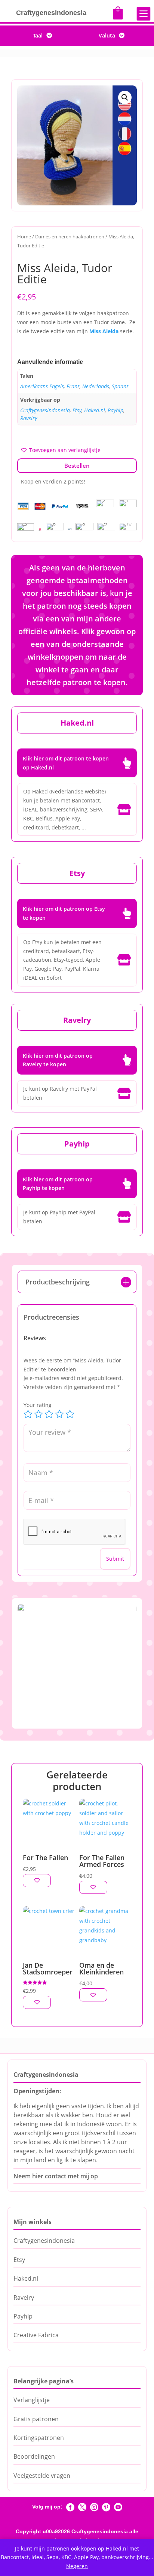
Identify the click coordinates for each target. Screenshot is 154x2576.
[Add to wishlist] (37, 1880)
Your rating (38, 1404)
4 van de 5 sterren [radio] (59, 1414)
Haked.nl (94, 410)
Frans (73, 386)
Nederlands (95, 386)
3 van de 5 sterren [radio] (48, 1414)
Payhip (115, 410)
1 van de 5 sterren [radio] (28, 1414)
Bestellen (77, 465)
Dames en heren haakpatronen (69, 236)
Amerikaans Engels (42, 386)
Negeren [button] (77, 2566)
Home (24, 236)
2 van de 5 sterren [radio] (38, 1414)
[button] (125, 97)
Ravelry (28, 418)
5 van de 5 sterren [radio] (69, 1414)
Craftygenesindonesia (45, 410)
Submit (115, 1558)
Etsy (77, 410)
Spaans (120, 386)
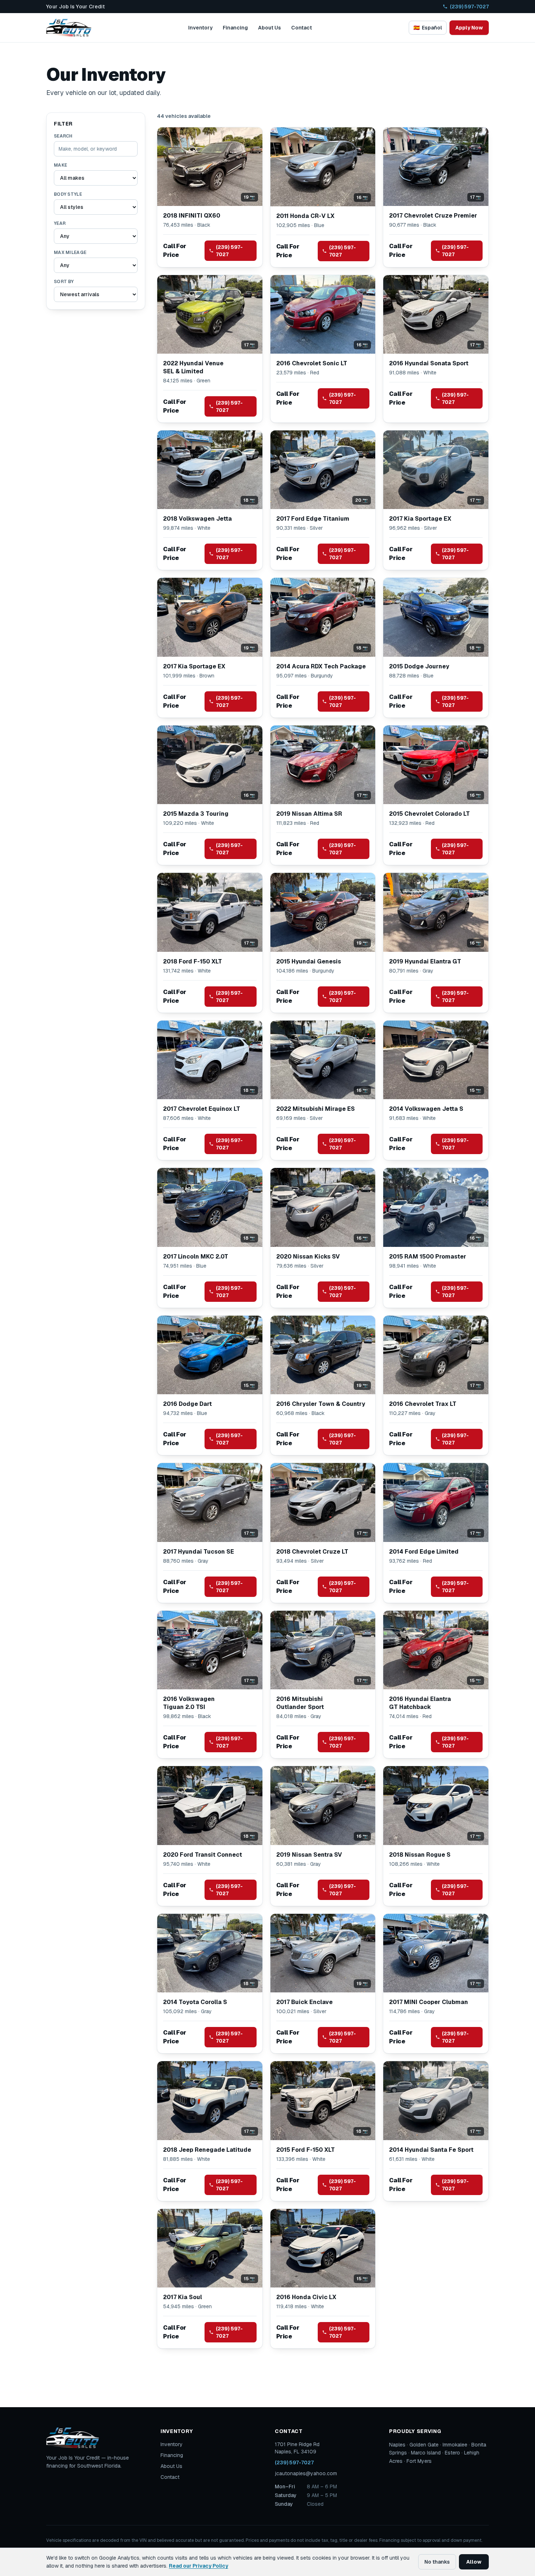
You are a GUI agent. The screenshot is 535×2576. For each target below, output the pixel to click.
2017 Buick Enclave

YOUR TASK –
Copy out the data exactly and keep the pictures out.

EXERCISE ANSWER –
Identify the click coordinates for each target. Screenshot is 154x2576.
[Add to wishlist] (37, 1880)
Your rating (38, 1404)
4 van de 5 sterren [radio] (59, 1414)
Haked.nl (94, 410)
Frans (73, 386)
Nederlands (95, 386)
3 van de 5 sterren [radio] (48, 1414)
Payhip (115, 410)
1 van de 5 sterren [radio] (28, 1414)
Bestellen (77, 465)
Dames en heren haakpatronen (69, 236)
Amerikaans Engels (42, 386)
Negeren [button] (77, 2566)
Home (24, 236)
2 van de 5 sterren [radio] (38, 1414)
[button] (125, 97)
Ravelry (28, 418)
5 van de 5 sterren [radio] (69, 1414)
Craftygenesindonesia (45, 410)
Submit (115, 1558)
Etsy (77, 410)
Spaans (120, 386)
You are a GUI agent. The screenshot is 535×2576. For each target below, output the pixel to click.
2017 Buick Enclave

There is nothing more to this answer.